§ **作業の指示**
A. 魚雷についての文章を、3文でまとめてください。
B. 魚雷についての文章のうち「S19に米軍の50cm魚雷を調べた」で始まる段落を、主な事実を残して短く書き直してください。
C. 魚雷についての文章から、「90式の次あたりから、装気圧220気圧が要求される。93式はこれ。」から「ンパクトに真似られなかった。」までをそのまま書き写して返してください。

しかるに 六年式、八年式 は61cmなので、極秘扱いとし、海軍工廠でのみ製造した。
90式の次あたりから、装気圧220気圧が要求される。93式はこれ。
Niは貴重なので、Cuを増やした。
航空用の91式魚雷は径45センチである。
S19に米軍の50cm魚雷を調べた。日本のより、平方ミリあたり(?) 10kgほども強度が低かった。しかし厚板を巻いて自動熔接で大量生産していると知って、衝撃を受けた。日本では気室は1本1本が削り出しの手作りであった。
潜水艦内では、硫酸混じりの海水により、特殊鋼が急速腐食することがある。
▼『船舶』1976-9月号 中地しげる「戦後の魚雷について」
日本はドイツからホーミング魚雷×2本を貰ったが、とてもコンパクトに真似られなかった。

§ **提供資料**
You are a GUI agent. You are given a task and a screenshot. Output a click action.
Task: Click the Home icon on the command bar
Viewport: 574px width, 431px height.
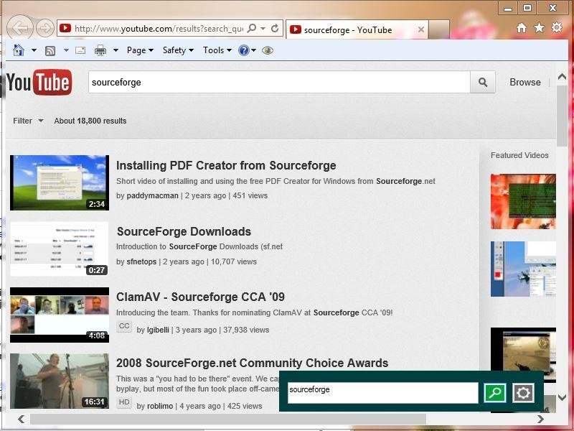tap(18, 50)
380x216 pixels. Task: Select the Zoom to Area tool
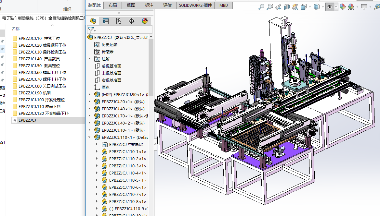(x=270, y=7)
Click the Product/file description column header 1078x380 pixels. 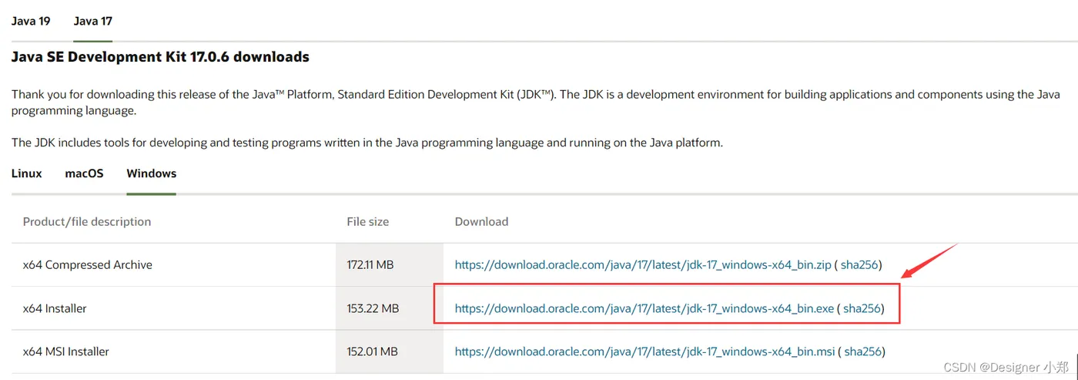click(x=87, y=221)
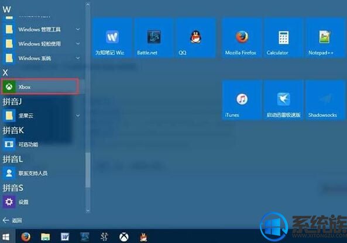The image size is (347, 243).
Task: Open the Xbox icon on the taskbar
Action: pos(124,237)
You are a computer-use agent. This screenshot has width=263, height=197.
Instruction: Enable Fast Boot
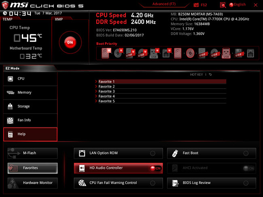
...
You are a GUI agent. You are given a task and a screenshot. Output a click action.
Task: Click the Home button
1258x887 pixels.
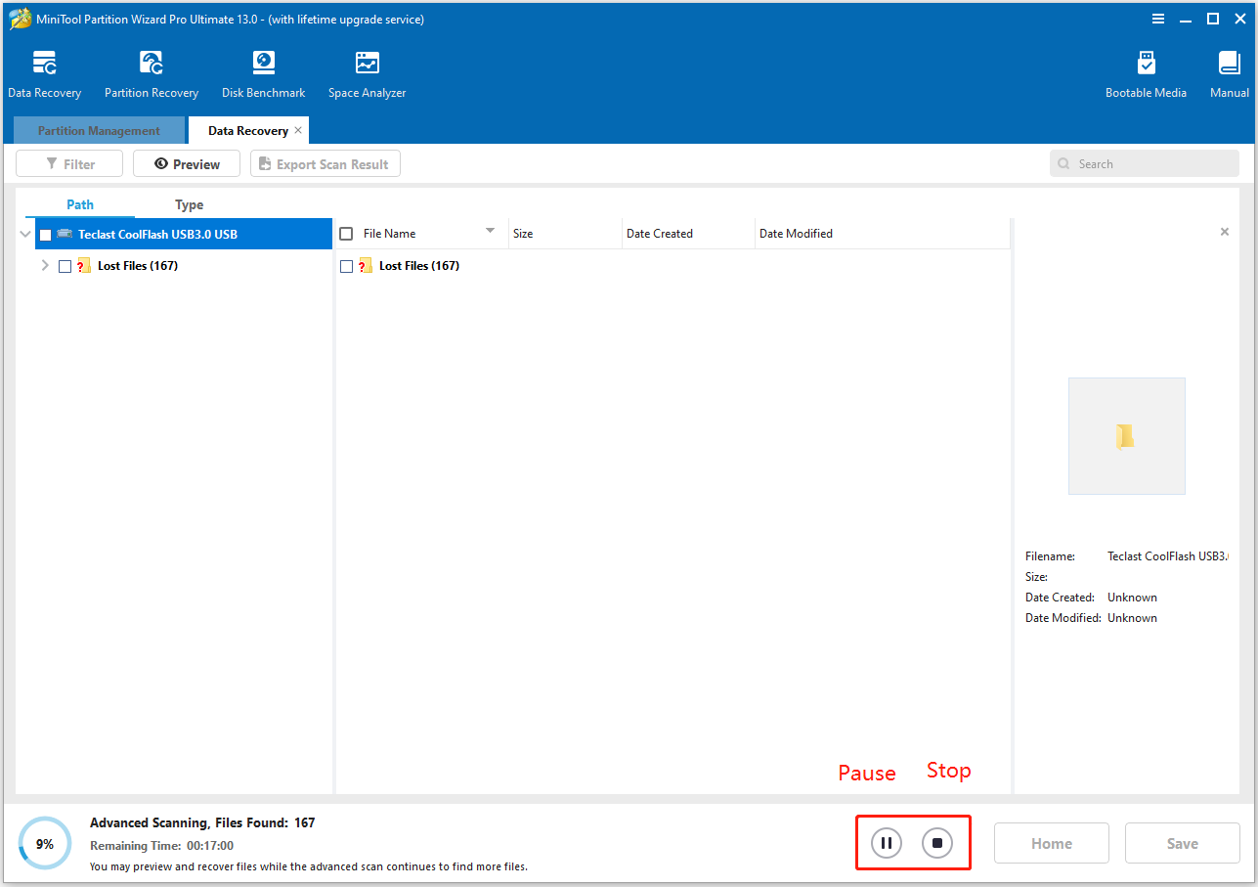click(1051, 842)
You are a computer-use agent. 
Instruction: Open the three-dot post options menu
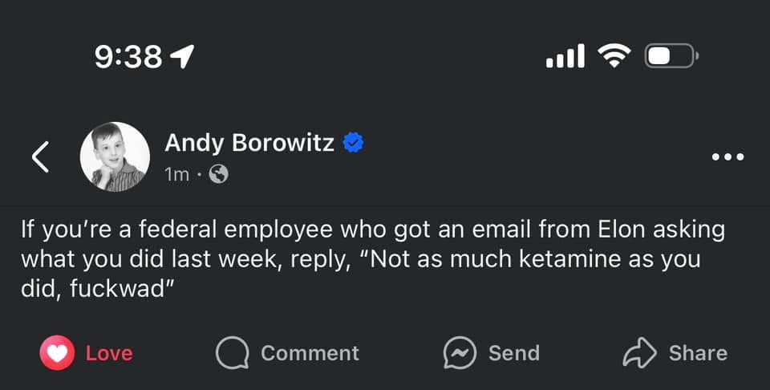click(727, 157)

§ **回答一覧**
A. 六年式・八年式の魚雷は径61cmなので極秘扱いとされ、海軍工廠だけで造られました。S19に調べた米軍の50cm魚雷は日本のものより強度が低かったものの、厚板を巻いて自動熔接で大量生産されていました。日本では気室を1本1本削り出して手作りしていたため、このことを知って衝撃を受けました。

B. S19に米軍の50cm魚雷を調べたところ、日本のものより強度が10kgほど低かった。ただし厚板を巻いて自動熔接で大量生産しているとわかり、衝撃を受けた。日本の気室は1本ずつ削り出しの手作りだった。

C.
90式の次あたりから、装気圧220気圧が要求される。93式はこれ。
Niは貴重なので、Cuを増やした。
航空用の91式魚雷は径45センチである。
S19に米軍の50cm魚雷を調べた。日本のより、平方ミリあたり(?) 10kgほども強度が低かった。しかし厚板を巻いて自動熔接で大量生産していると知って、衝撃を受けた。日本では気室は1本1本が削り出しの手作りであった。
潜水艦内では、硫酸混じりの海水により、特殊鋼が急速腐食することがある。
▼『船舶』1976-9月号 中地しげる「戦後の魚雷について」
日本はドイツからホーミング魚雷×2本を貰ったが、とてもコンパクトに真似られなかった。